> _GIVEN INSTRUCTION A_
In the passage about the GBGP teaching method, which theory of learning did the designers follow?
> _GIVEN INSTRUCTION B_
Carry on the passage about the GBGP teaching method, starting right after its final sentence.

> _QUOTED TEXT_
────────────────────────────────────────

As we describe in greater detail in the next section, the design of the GBGP was rooted in IE literature. The GBGP involves semi-structured online collaboration between undergraduate student teams from three different countries to ideate, develop, and market a product (a board game) to another country. The emphasis is on communication within and between teams to learn, experiment, and test assumptions towards creating a tangible board game prototype and developing a viable market entry plan. The IE literature informed the intended outcomes of the teaching method in terms of specific knowledge domain, students’ attitudes, and mode of instruction. We therefore followed the social constructivist theory of learning (Bandura and Walters 1977), which suggests effective student learning requires opportunities for them to develop an active role in the construction of their knowledge through interactions with others (Bae et al. 2014; Nabi et al. 2017). This perspective is in contrast with previous thinking, in which knowledge was thought to be learned in a classroom and then seamlessly transferred to a real-life setting. To this end, the GBGP was designed to allow students to experiment (and learn) in the process of ideating and creating a real product (a board game) with the aim of selling it in a foreign market. Involving students from three different universities in three countries, the GBGP was designed around a CoP, which can be defined as a collaborative approach to learning, and through practice, facilitating both knowledge sharing and creation within a specific domain. By adopting the CoP approach, we sought to respond to calls from the literature (Fayolle 2013; Wiklund et al. 2011) that entrepreneurial education research and practice should be more theory-driven. By examining the impact of the CoP-based teaching innovation on IE-related learning outcomes and on entrepreneurial intention, as well as discussing the challenges of the process, we seek to, at least partially, address this gap in the IE literature.

────────────────────────────────────────

> _DATA SECTION_
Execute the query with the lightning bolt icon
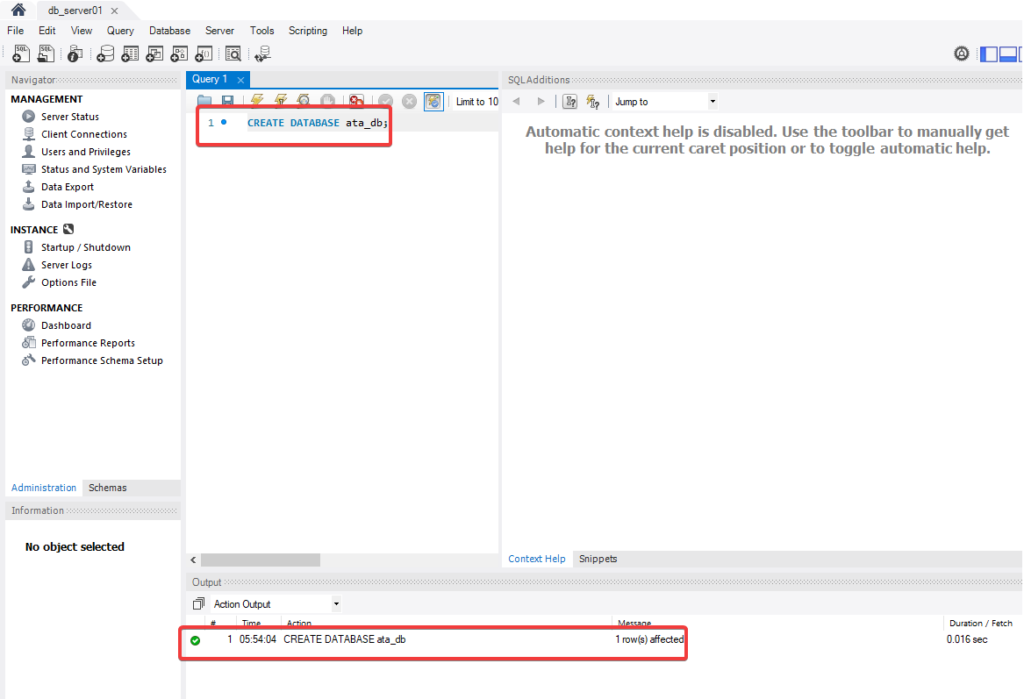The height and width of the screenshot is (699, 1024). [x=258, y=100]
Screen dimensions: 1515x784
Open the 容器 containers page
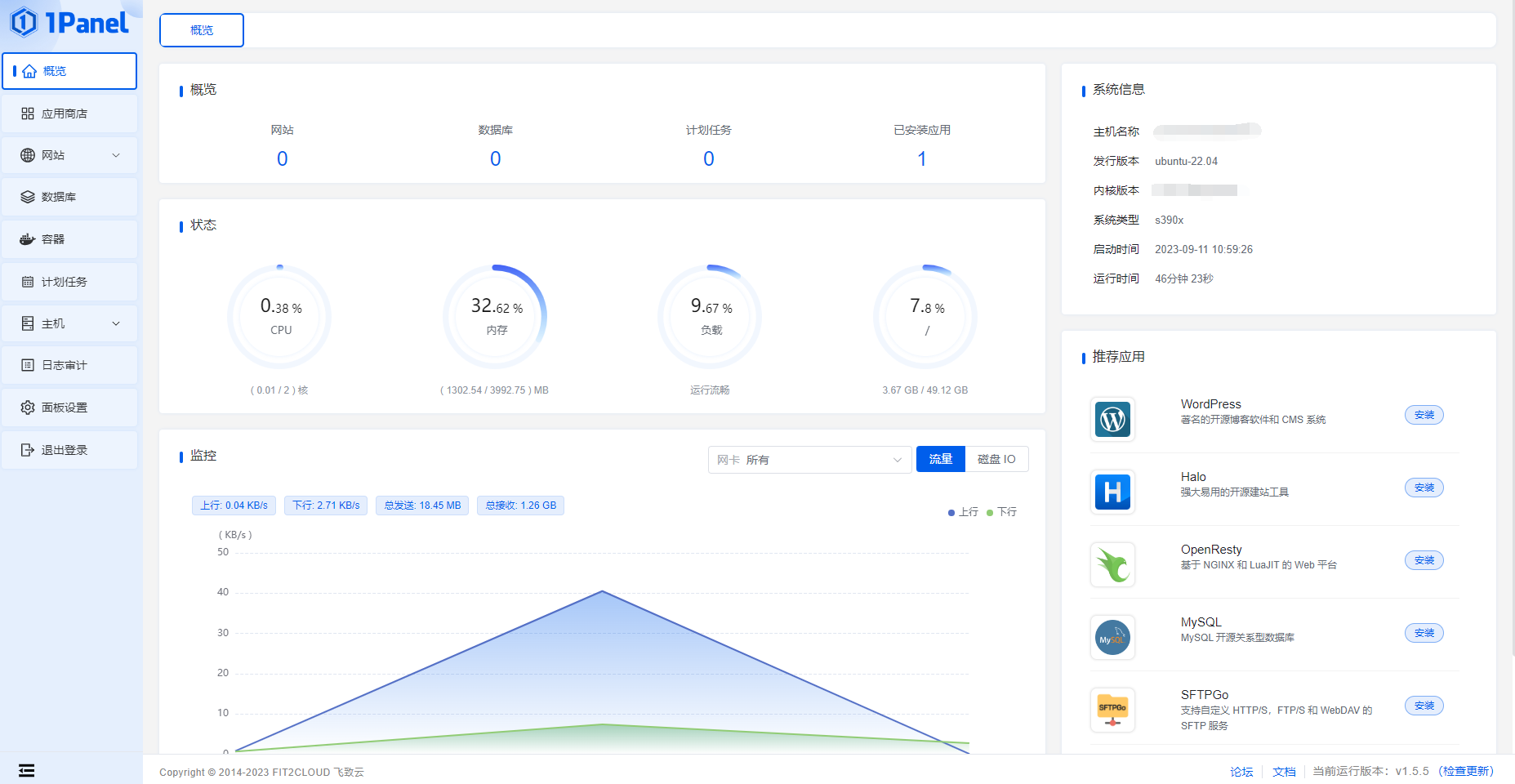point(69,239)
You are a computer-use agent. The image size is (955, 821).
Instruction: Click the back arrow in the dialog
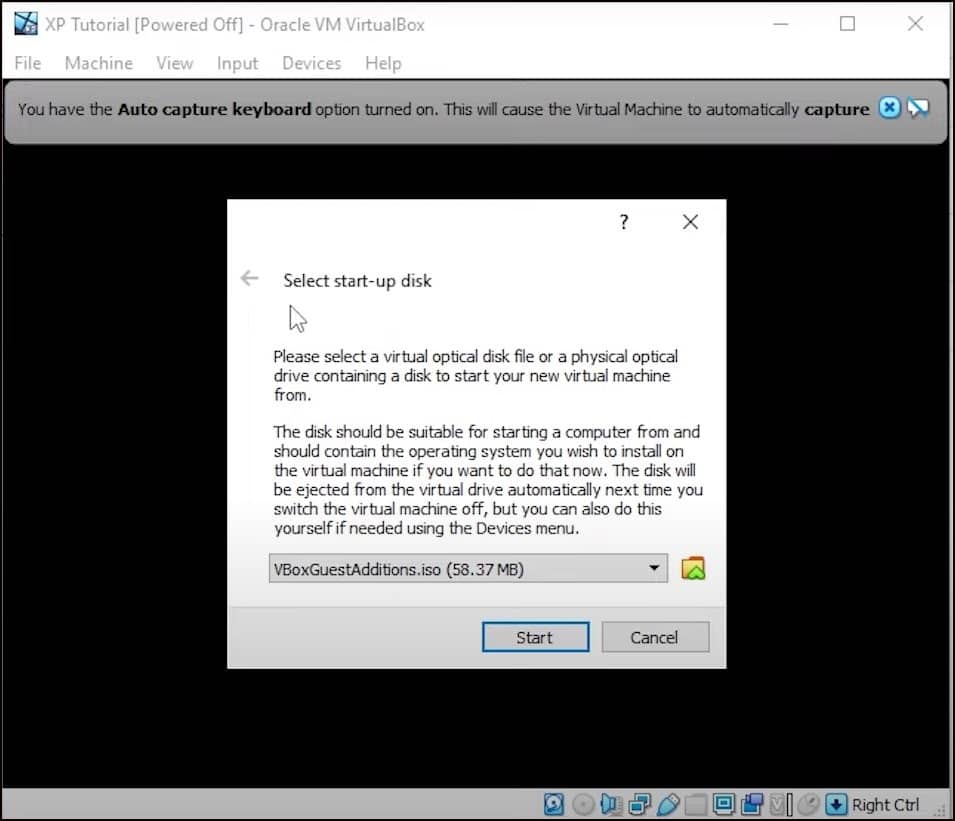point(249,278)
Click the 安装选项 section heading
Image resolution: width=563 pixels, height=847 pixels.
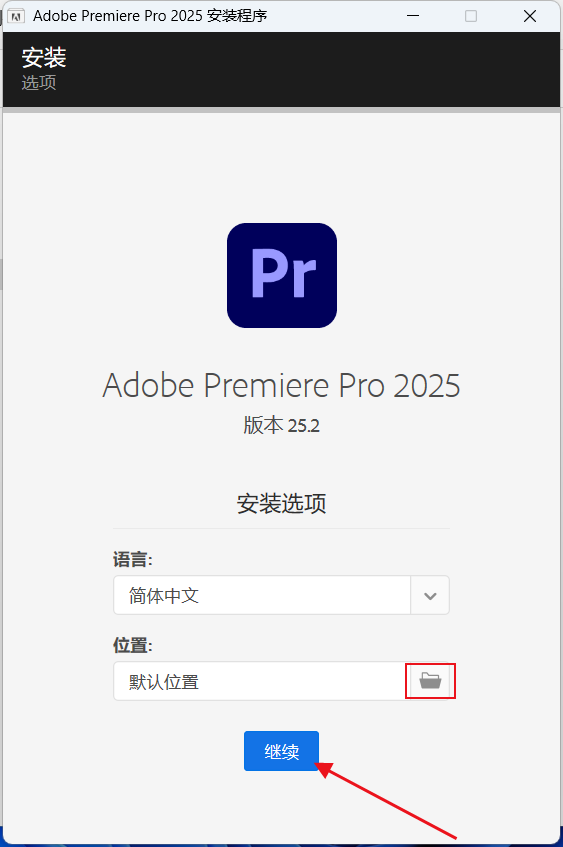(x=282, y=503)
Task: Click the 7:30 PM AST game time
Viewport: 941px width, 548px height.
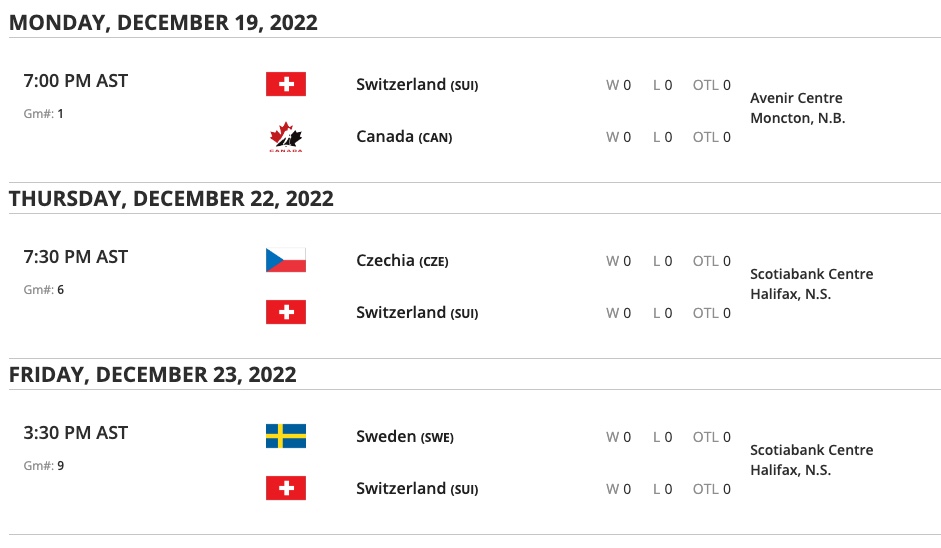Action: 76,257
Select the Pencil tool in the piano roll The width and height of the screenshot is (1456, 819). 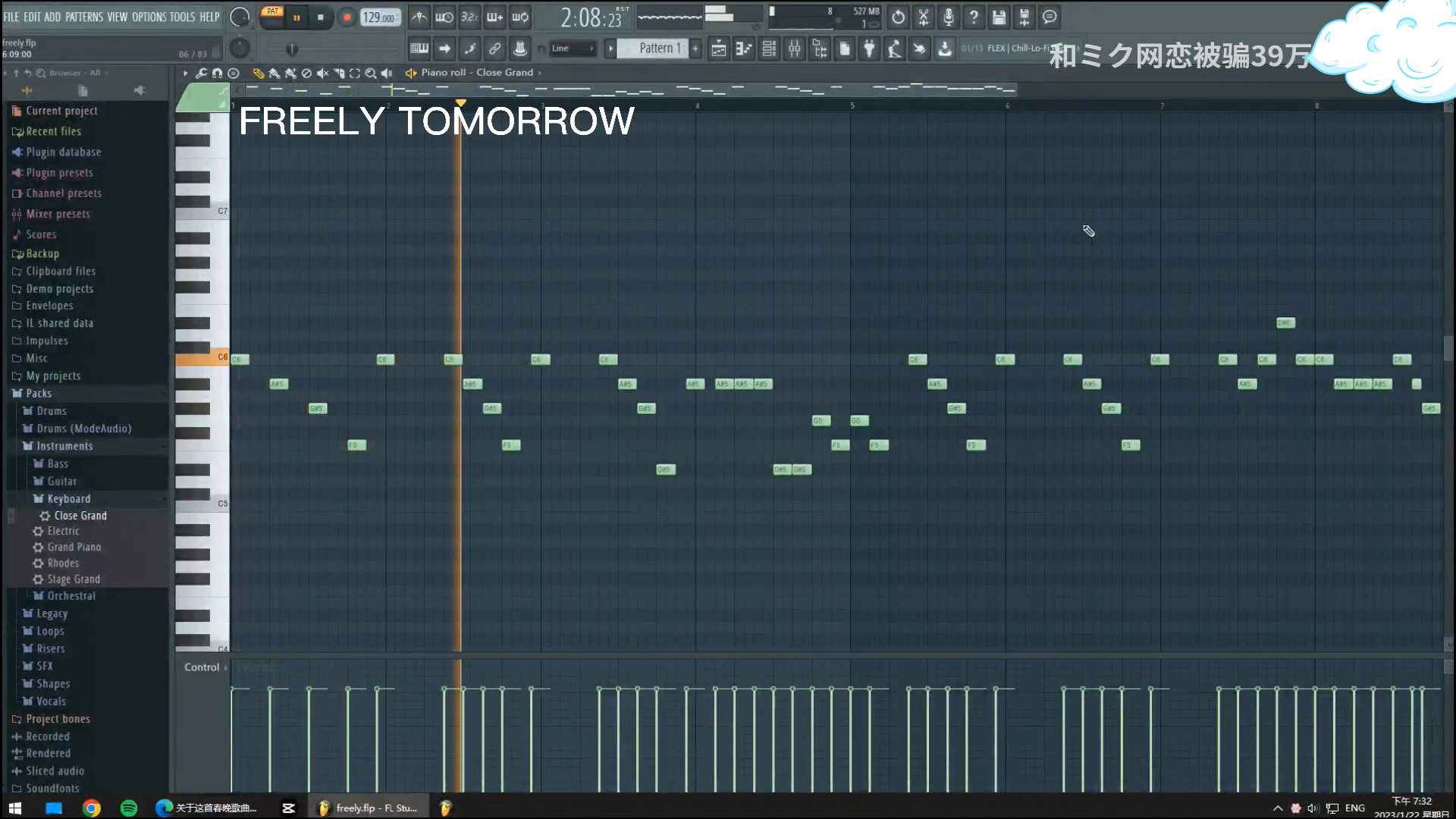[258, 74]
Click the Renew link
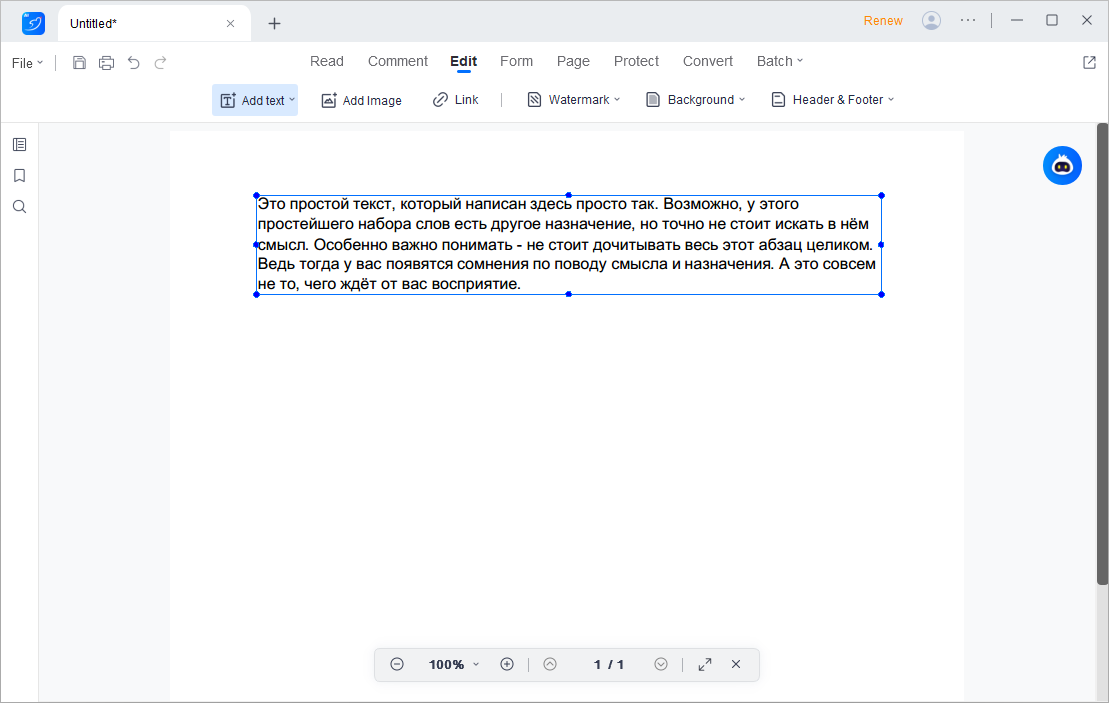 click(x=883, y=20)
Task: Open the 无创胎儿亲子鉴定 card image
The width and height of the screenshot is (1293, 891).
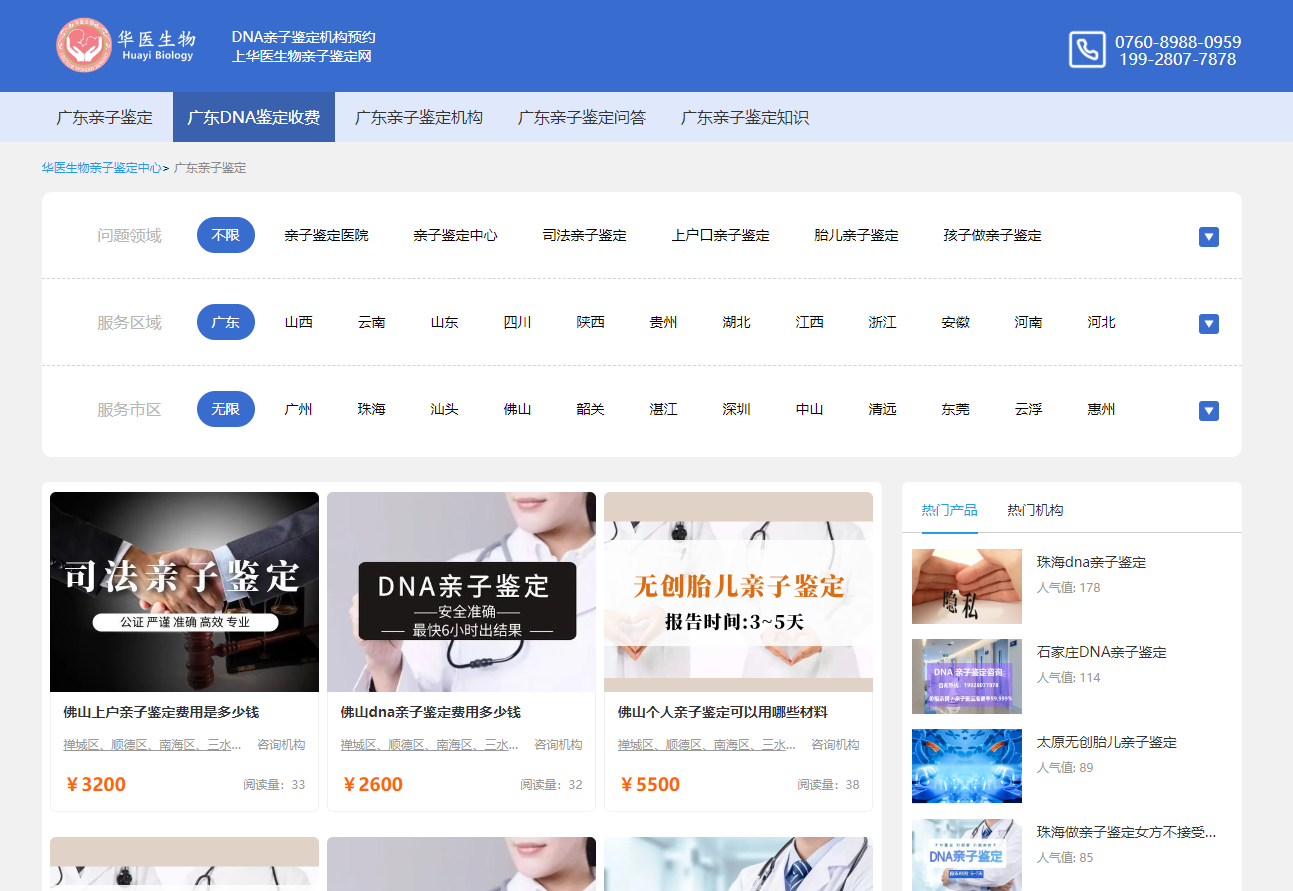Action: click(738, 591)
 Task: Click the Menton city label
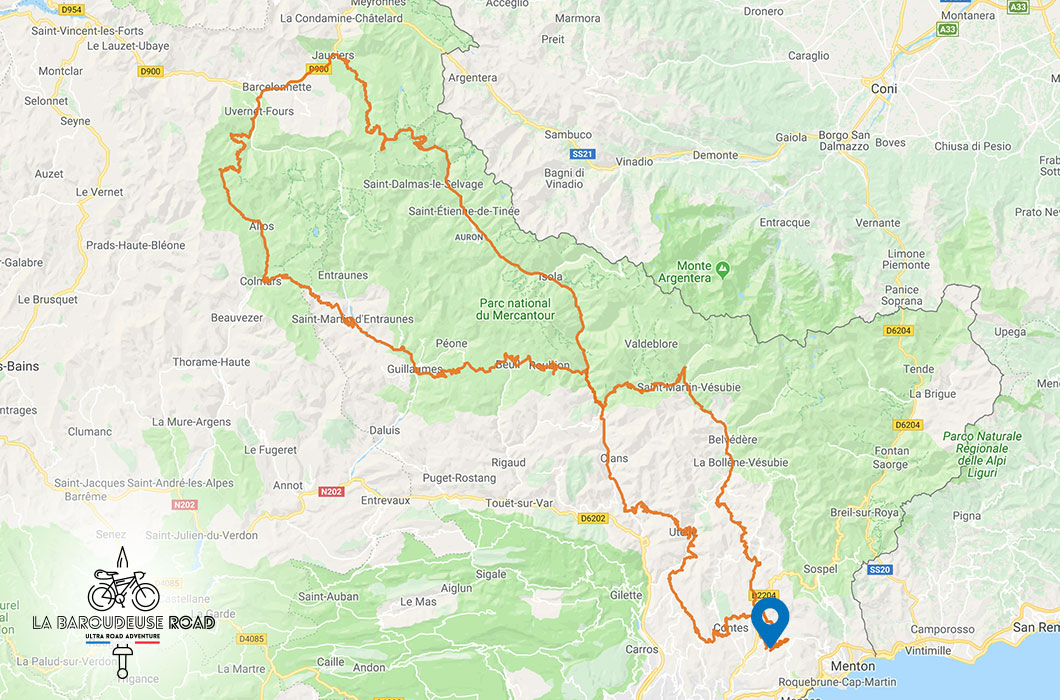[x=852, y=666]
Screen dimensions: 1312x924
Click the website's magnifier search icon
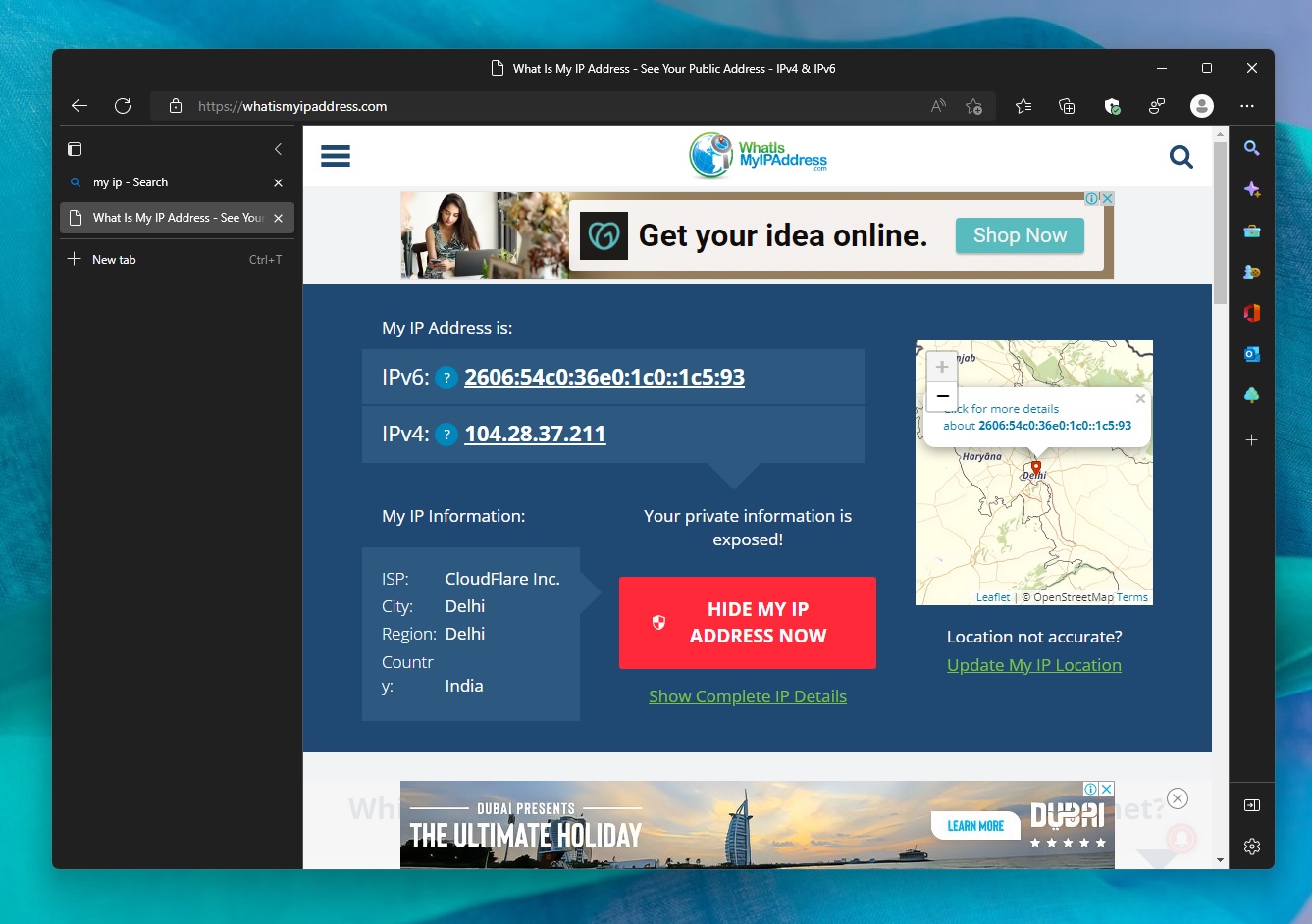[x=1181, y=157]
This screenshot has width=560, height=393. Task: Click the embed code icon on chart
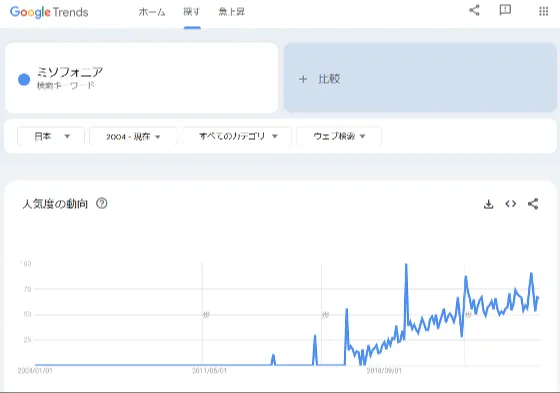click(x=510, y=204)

────────────────────────────────────────

> _OUTPUT A_
The social constructivist theory of learning (Bandura and Walters 1977).

> _OUTPUT B_
We offer evidence showing students found the CoP format adopted in the GBGP effective by providing them with the specific skills applicable in the area of international venturing. Furthermore, our findings suggest that a number of participating students attributed their greater desire to become an entrepreneur to participating in the GBGP. This contributes to both the IE literature and the literature on CoP (Zhang and Watts 2008), which has suggested that CoPs can be used effectively to foster learning in an online environment.
The paper is structured as follows. First, we review the relevant literature on IE that informed the design of the GBGP. Second, we discuss the rationale for utilizing the CoP framework as an approach to promote entrepreneurial learning in an international context. This is followed by a brief description of the design and implementation of the GBGP and the method used to evaluate its efficacy as an IE teaching innovation. We conclude by presenting findings of the analysis and discuss their implications for international entrepreneurial learning.

2. International Entrepreneurship in Higher Education

In reviewing the literature relevant to the IE pedagogy that informed the design of the GBGP, we identified three core elements for designing a teaching tool that would be relevant and effective for students of IE. These include the content domain, student attitudinal outcomes, and the mode of delivery.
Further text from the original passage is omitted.